The instrumental parts, as well as field environmental recordings, were
subjected to subsequent levels of electronic processing and combining
(sub-mixdowns). I suspect that the peculiar density of Bellowing Room
and other Biota works may be due, at least in part, to the formation
of these periodic submixes which are themselves combined in a final
mix to create a yet more massive ensemble. At numerous points along
the way, there is opportunity for electronic mutation and tape editing.
In my profile I made a conjectural hypothesis about what I retrospectively
perceive as a move from a pictorial dimension to a state where sounds
start to be assembled in a way that begins to resemble a "language".
The pictorial emphasis was never abandoned in our work, even to present
day, where it receives primary consideration. But the language you identify
is perhaps the very organization, or structural fabric, that I referred
to earlier as giving purpose to the pictorial or narrative development.
Over the years, we have accumulated techniques that are no doubt woven
into this fabric, not always consciously, but ultimately in a way that
gives our music a stylistic identity. As we refine it, the language
of our composition is hopefully becoming more compelling, without overwhelming
the underlying mystery and thus the invitation to the listener for personal
At the time of Early Rest Home you worked all together in the studio,
but since Awry the drums have been recorded in another studio. I can
speculate about the reasons, but I'd like to know more - and the order
in which the tracks are recorded now.
We have customarily built compositions from a variety of performance
settings, both solo and ensemble. And the source parts have been recorded
using a wide range of techniques. The drum work done in outside studios
has been both a technically interesting and logistically convenient
recording variation for us.

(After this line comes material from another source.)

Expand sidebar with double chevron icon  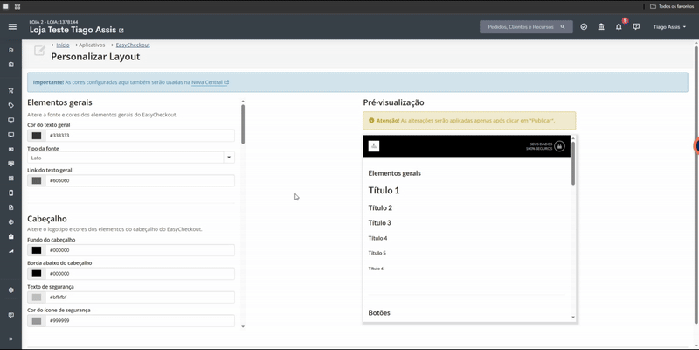[x=11, y=339]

Many of our source drum kit recordings since
Bellowing Room have employed a useful acoustical separation between
the many kit components. We've been able to achieve more interesting
variations on this by experimenting both inside and outside of our own
We often record the drum kit and other essential rhythmic variables
early in a composition's development... but not always. For example,
our most recent pieces incorporate dense passages that were built up
from both extremes as starting points - from delicate solo piano or
accordion performances to roaming drum kit work. So there is no rule
of assembly order.
In my opinion Tumble was in a sense a turning point, though with
hindsight, the second side of Bellowing Room, some stuff on Tinct, and
the reduced length of the tracks in Awry seem to point in a certain
direction. What was the aesthetical reason for the introduction of overt
jazz elements on Tinct and of American popular music on Tumble?

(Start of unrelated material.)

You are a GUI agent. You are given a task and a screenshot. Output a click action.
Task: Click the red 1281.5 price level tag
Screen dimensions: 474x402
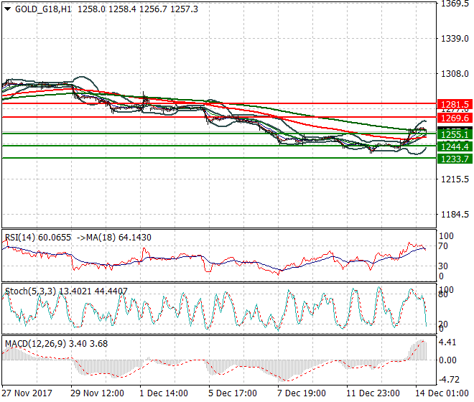456,104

There was never a clearly calculated decision to introduce any specific
jazz, folk or rock element - as a genre element - into the music. We
are a collection of diverse listeners, and, at heart, we're tied in
important ways to what we've learned and enjoyed from others over the
years. I don't believe any musician can detach her/himself from such
history. What has variously revealed or obscured our influences has
been the evolution of our own peculiar language of assembly, as you
identified earlier. But I'm confident that each of our finished compositions
houses most, if not all, of these ghosts from our past. In retrospect,
we have often taken pleasure in the intracompositional shifts, whether
devious or abrupt, between these various stylistic or period forms.
If there is one general, underlying narrative thread that ties all of
our works together, it is the concept of travel - of observational flight
over historical time and over geographical distance.

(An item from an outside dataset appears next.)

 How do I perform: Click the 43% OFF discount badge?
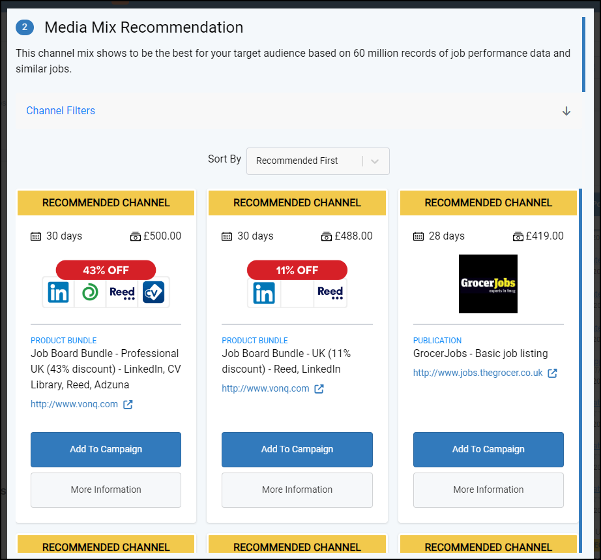pyautogui.click(x=106, y=270)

At first, personnel and instruments were listed collectively. Starting
with Tinct we know who played what. With Almost Never we know the instruments
track by track. Why did you decide to make each member's contribution
This more conventional method of crediting performance should give listeners
more direct information about interaction within the group (for example,
specialization versus overlap among the players). And I think, given
the present sampling technology, that it is important to clarify that
group personnel actually play all the instrumental parts that
go into the mix.
With Almost Never, we reveal something more about the development of
the compositions by listing the acoustic sources from which each subsection
is built. If desired, the listener can attempt to sort out any differences
between what is expected and what is perceived. It can be argued that
some of the mystery of the process is lost, but, if so, I think new
mysteries are created when such clues are revealed.
At the time of the ReR Quarterly article it was said that all Biota
members operated both as players of the source instruments and as players
of the electronic processors, but now it seems that there is a sharper
distinction between the two roles. Am I right?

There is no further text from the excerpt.